Pretend Sleepover – 5th Birthday

Both of my kids loved “Pajama Day” in preschool, and other moms were beginning to consult each other on when to let their daughters sleep over at another house(for us it will be years!)  So I thought my idea to have a pretend sleepover for my daughter’s 5th birthday party was brilliant – until a friend said she’d done it twice already!  No problem – my daughter was excited and we had a lot of fun.

“Honey, will you help me move our living room furniture into the garage?”
If you’ve been married for any length of time, you can imagine the look my husband gave me.  But we didn’t have any other place to put 11 sleeping bags.  So out went the couch, loveseat, two tables and a floor lamp.

Decorations & Party Craft
I like to check fabric stores for prints that go with our party theme.  This time I found pink and purple moon/stars fabric at Hancock Fabrics, and hung it over our windows in the living room and kitchen.

My kids painted glittery posterboard stars, which we hung in the dining room and from our stairs.
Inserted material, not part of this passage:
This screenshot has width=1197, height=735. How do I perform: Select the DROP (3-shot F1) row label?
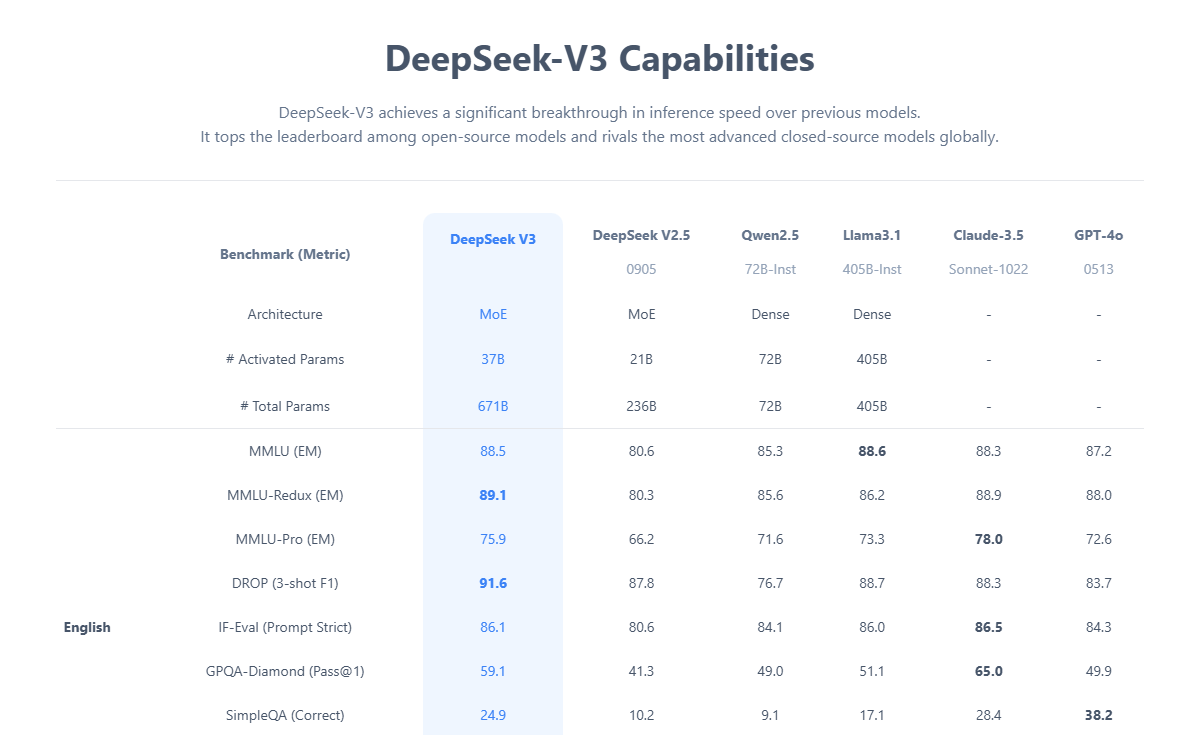(285, 583)
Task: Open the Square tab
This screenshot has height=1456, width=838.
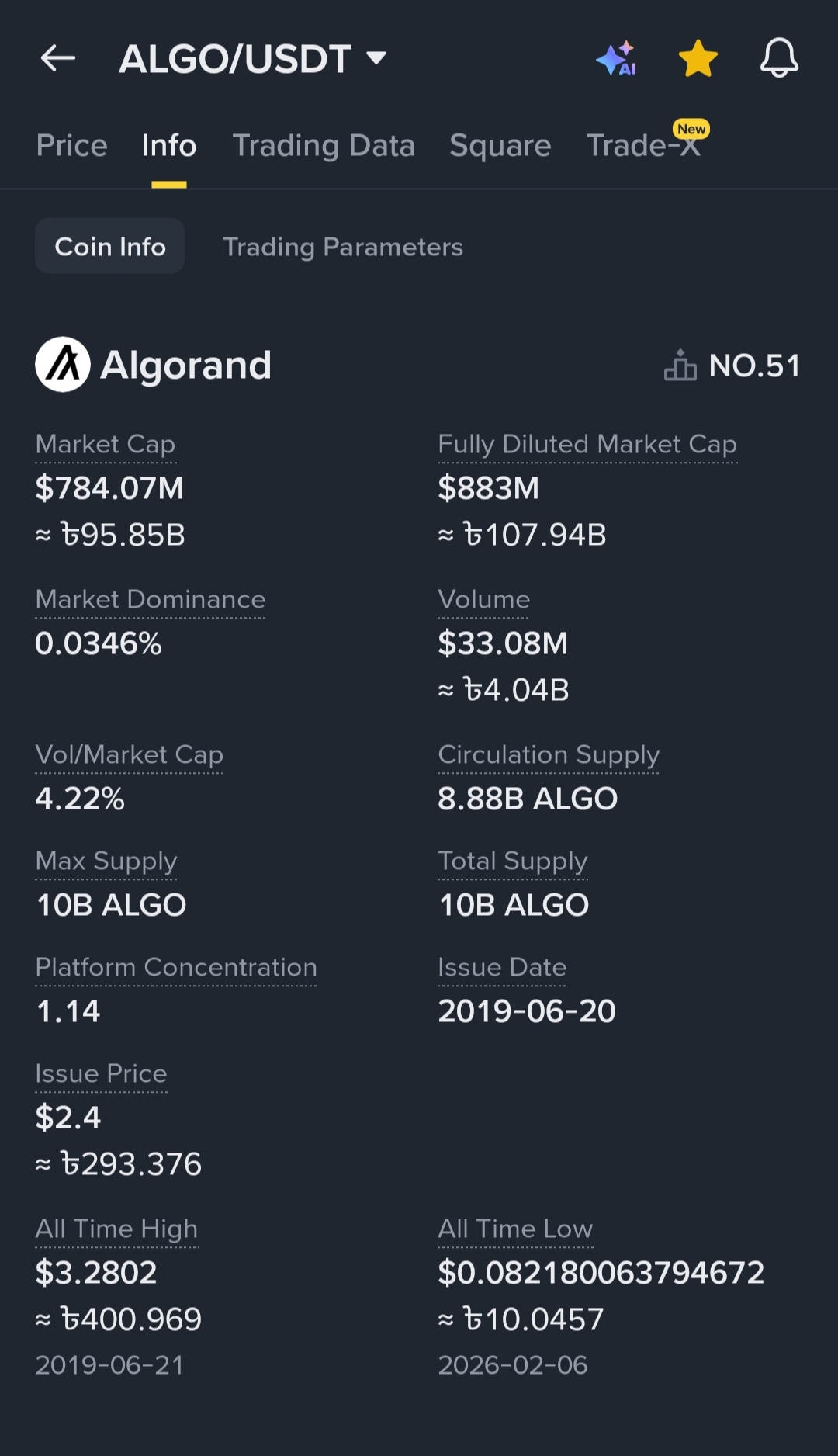Action: point(500,146)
On the dining aka craft table is a big piece of black vinyl (also works as a chalkboard tablecloth), buckets I’d personalized from Dollar Tree with Sharpie Oil-Based Paint Markers, glittery gold star wands from Oriental Trading and sparkly stickers and adhesive gems for decorating the buckets.

As the girls arrived, they spread out their sleeping bags and decorated their buckets.

Pajama Pants Relay
In our foyer (the only space where there was still room!), the kids formed two lines.  Two kids at a time put one leg each in a pair of Sasha’s pj pants – they had to walk to the front door and back.  Lots of giggles!  Afterward, everyone received a Dover Little Activity Book for her bucket.

Bunnies & Pass Mr. Elephant
For two years, when we asked our daughter what she wants to be when she grows up, her earnest reply was, “A bunny owner.”  So I bought unstuffed bunnies and tiny t-shirts from Bday Bears.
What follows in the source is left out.